When it comes to designing a simple tax system that does the least damage to the economy, it would be difficult to find a better role model than Hong Kong. As The Economist wrote a few years ago, "The territory's tradition of simple and low taxes ... is widely seen as a main reason for its stunning rise to prosperity." Many advantages of the Hong Kong tax system have been widely emulated in Asia, yet remain poorly understood in this country. One such misunderstanding may have resulted in an unfortunate spat between two old friends, Steve Moore and Bruce Bartlett.
Moore proposes that individual taxpayers should be allowed to either pay taxes under the current rules, or instead forego deductions for mortgage interest and charitable deductions and pay 20 percent on that broader measure of income. "Bruce Bartlett attacked this plan as a gimmick," writes Moore. "But he fails to realize this is precisely how the Hong Kong tax system works. Hong Kong has a complicated system and a simple flat tax, and filers choose between the two."
Gimmick or not, Moore's "freedom to choose flat tax" is not remotely similar to the Hong Kong tax system, which is not complicated in any respect. I may have been partly at fault for that misunderstanding.
Steve Moore and Bruce Bartlett were advisers to Jack Kemp's tax reform commission in 1995, and I was research director. Asked by one commissioner about Hong Kong's "flat tax," I replied that the tax on salaries is not flat but steeply progressive.
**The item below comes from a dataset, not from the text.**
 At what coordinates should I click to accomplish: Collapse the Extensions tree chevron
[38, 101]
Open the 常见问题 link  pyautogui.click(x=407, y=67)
There are four marginal tax brackets of 2 percent, 8 percent, 14 percent and 20 percent. I would prefer a single tax rate, for reasons I explained last November in "The Case for One Tax Rate." But any tax with a top rate of 20 percent is hard to fault.
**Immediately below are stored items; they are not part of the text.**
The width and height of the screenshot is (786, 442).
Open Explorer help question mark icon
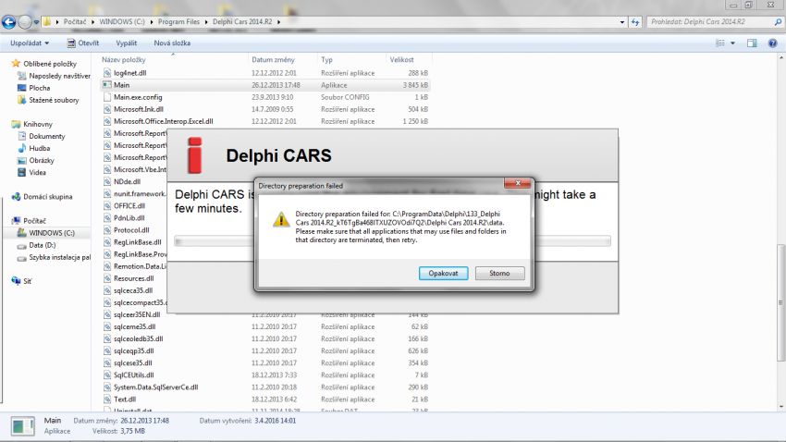tap(771, 43)
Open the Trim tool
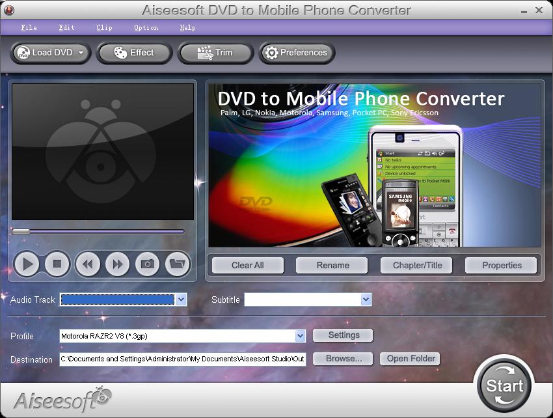Image resolution: width=553 pixels, height=418 pixels. point(215,53)
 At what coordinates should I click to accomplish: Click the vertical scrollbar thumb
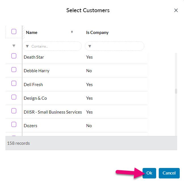click(x=176, y=91)
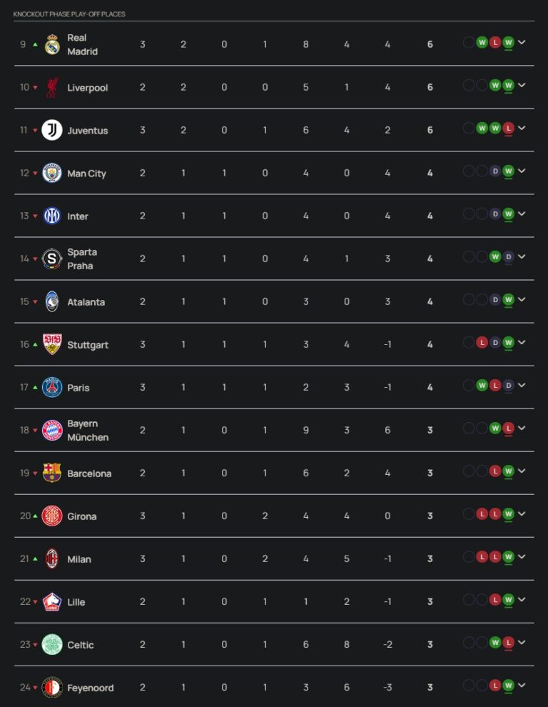Click the Barcelona club badge
This screenshot has height=707, width=548.
(52, 473)
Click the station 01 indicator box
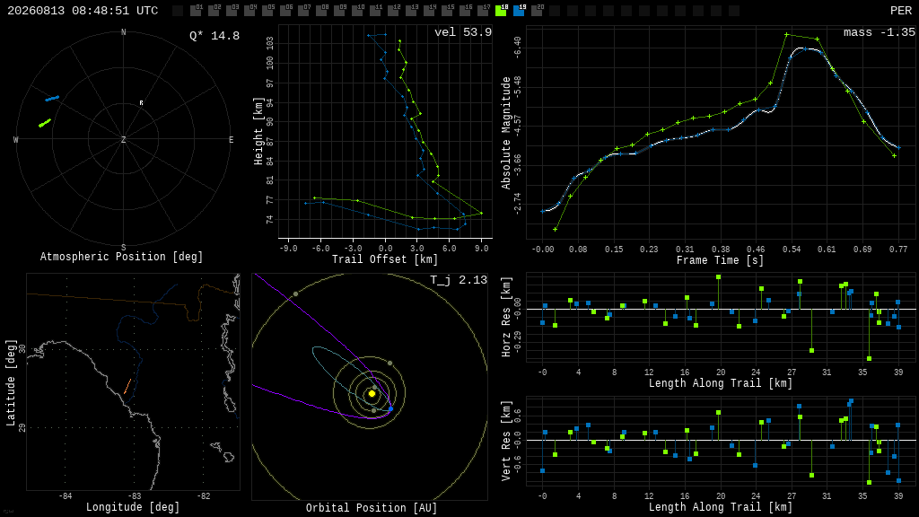The width and height of the screenshot is (919, 517). pos(196,11)
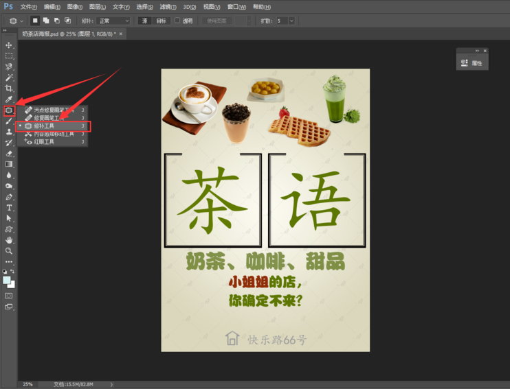Select the Eraser tool

[x=9, y=154]
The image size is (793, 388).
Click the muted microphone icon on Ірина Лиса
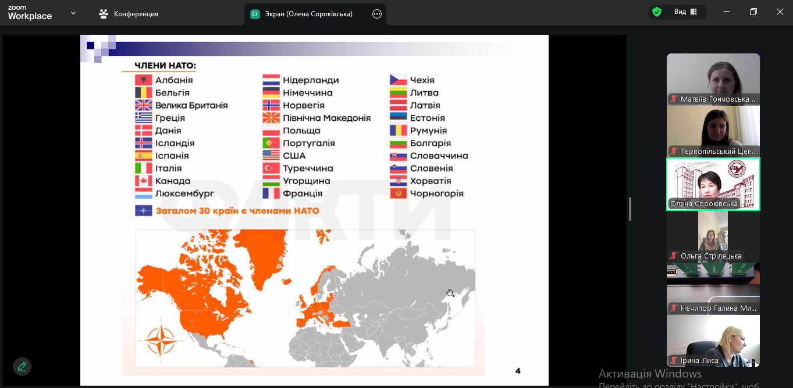(x=674, y=361)
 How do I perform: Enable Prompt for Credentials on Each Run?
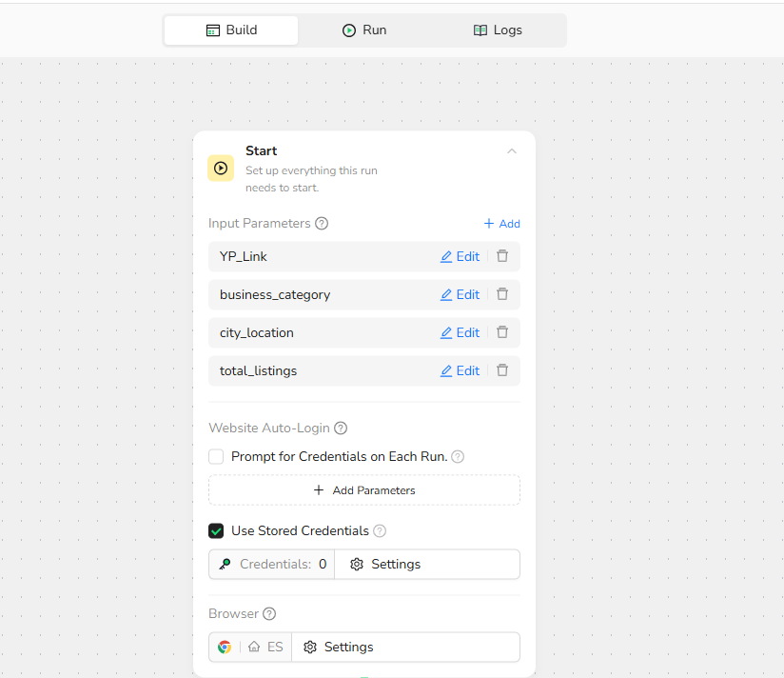pos(216,457)
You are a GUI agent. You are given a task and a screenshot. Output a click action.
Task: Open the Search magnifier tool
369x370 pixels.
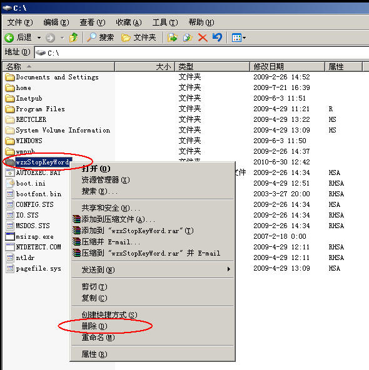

Unlike the United States, Hong Kong is not plagued with tax credits that create random spikes in marginal tax rates as the credits are phased out. But Hong Kong does allow charitable deductions up to 25 percent of salary income and a mortgage interest deduction up to about $13,000 (in U.S. dollars). Other deductions are allowed for adult education, care of elderly relatives and retirement savings plans.
Personal exemptions are so generous that most employees owe little or no tax on salaries. For those with high salaries, however, it is cheaper to forego personal exemptions (but not deductions) and pay a 16 percent "standard rate." Only the top 2 percent usually pay that standard rate, yet they account for nearly half of all revenue from the salaries tax.